I was 18 years old and knew I wanted to make radio my career.  It was 1969, and Crystal Blue Persuasion by Tommy James and the Shondells was a hit.  I am standing in front of the KCBQ RCA Ampliphase transmitter at the site in Santee watching it do its thing.  The air monitor was up loud, and the audio had that "rich in even order harmonics" sound to it.  I'll bet the Ampliphase had 5-7% THD, but it sounded good, maybe even better than the original record.  The audio processing was very gentle..."if you've got the power flaunt it," I imagined.  What I remember most is the meticulous level of maintenance of all the equipment.  Next to the Ampliphase was the nighttime transmitter, a 5 kW RCA from the '50s.  It looked brand new.  We joke about RCA Ampliphase transmitters, knowing as we do what a nightmare they were to keep on the air, but not to the KCBQ engineering team of the day.  For the life of me I cannot remember the Chief's name.  Every time I hear Crystal Blue Persuasion, I am taken back in time.  I cherish the memory.


Kent Randles writes:

When I was growing up in San Diego in the 60's, my brother listened to KGB and I listened to KCBQ.   I still have years of KCBQ "surveys," picked up once a week from the music store on Voltaire Street in Point Loma.   I spent a lot of time watching the jocks in the second-story window at 7th & Ash (they had a mirror on the ceiling so that you could see the front of the board).  On some Sundays, I was able to talk my father into driving me to various transmitter sites.
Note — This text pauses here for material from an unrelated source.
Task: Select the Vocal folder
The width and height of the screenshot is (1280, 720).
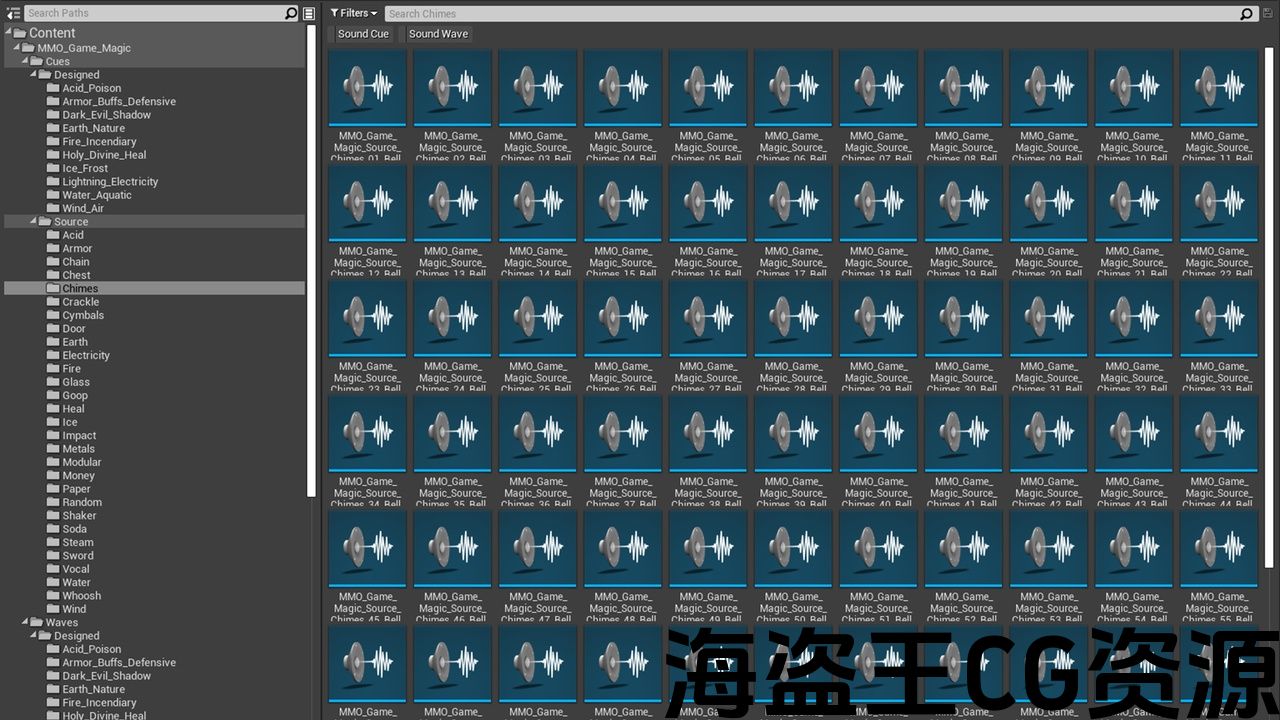Action: point(76,569)
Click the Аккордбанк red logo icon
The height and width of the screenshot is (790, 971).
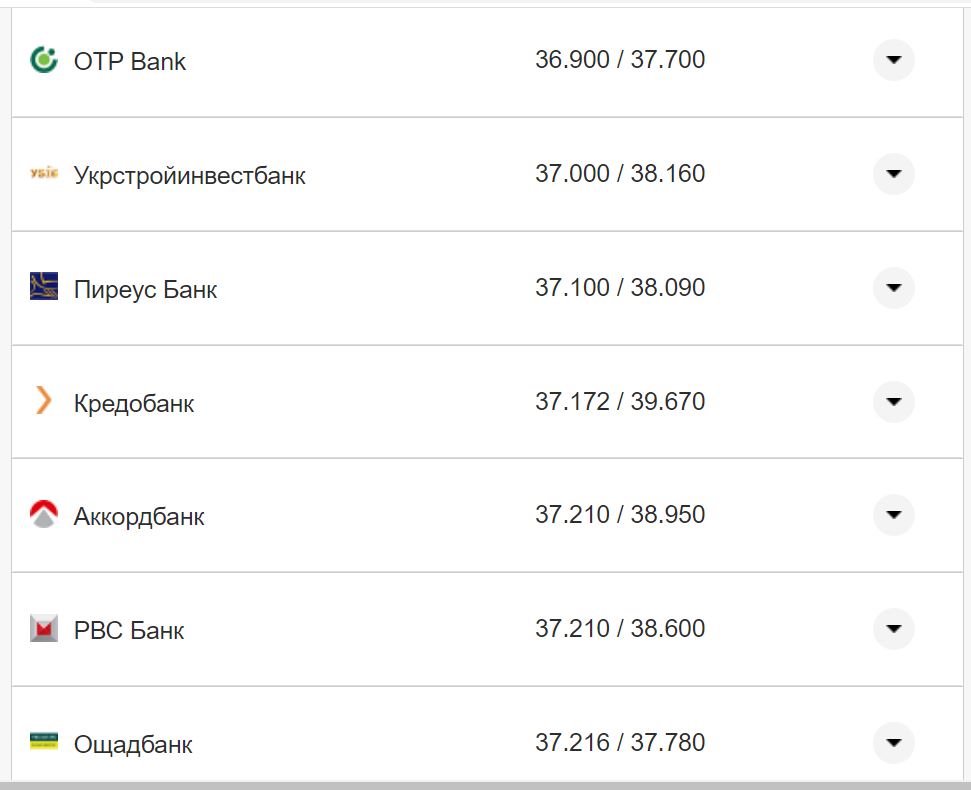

We once watched a KCBQ engineer "bring up" the filaments of the 5 RCA kW transmitter and switch to it from the all-tube 50 kW RCA Ampliphase when they changed power and pattern at sunset.

In in the spring of 1965 I was in the 8th grade at Dana Junior High, and about to get my novice ham license. Everyone in my English class had to pick an occupation and write a one-page paper about it. I picked "Radio Engineer" and called and talked to an engineer at KCBQ.   He said it might not be such an attractive occupation since remote control was coming for directional AM stations, and there would be less jobs for engineers.

A year after that conversation, I had my  3rd 'Phone with Broadcast Endorsement.  4 years after that conversation, I got into radio.  13 years after that conversation, I got my First 'Phone and first "real" radio engineering job.  And 38 years after that conversation, I'm STILL a radio engineer.

So much for his advice...and I still have fond memories of listening to (and visiting) KCBQ.